What is Ocean Acidification?
When carbon dioxide is absorbed by seawater, the pH levelof seawater is lowered, and there are also decreases in carbonate ion concentration and saturation states of biologically important calcium carbonate minerals. This chemical process is known as ocean acidification and poses a threat to marine life, as calcium carbonate minerals are essential building blocks of the skeletons and shells of many sea creatures. It is estimated that by the end of this century, the acidity of the surface waters of the ocean could be 150% higher than today.

What are the biological impacts?
Various marine organisms are affected. Some benefit from higher carbon dioxide levels, such as photosynthetic algae and seagrasses. However, others will suffer from lower calcium carbonate saturation, such as oysters, clams, sea urchins, shallow water and deep sea corals, and calcareous plankton.

Pteropods, or sea butterflies, will lose their shells – when placed in seawater with pH and carbonate levels projected for the year 2100, their shells dissolve within 45 days.

Shellfish are also affected.

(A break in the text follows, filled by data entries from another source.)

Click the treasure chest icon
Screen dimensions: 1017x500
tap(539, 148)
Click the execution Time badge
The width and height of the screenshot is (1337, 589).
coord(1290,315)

Oysters are currently experiencing a reproductive failure, and low pH may be a cause, however more research is required to confirm this.

Rising carbon dioxide levels and decreasing pH in oceans affects many organisms that produce calcium carbonate shells or skeletons, and this includes corals. Research suggests that by the end of this century, coral reefs will be eroding faster than they can be rebuilt, which will have a detrimental effect on these ecosystems and the millions of species that rely on coral reef habitats.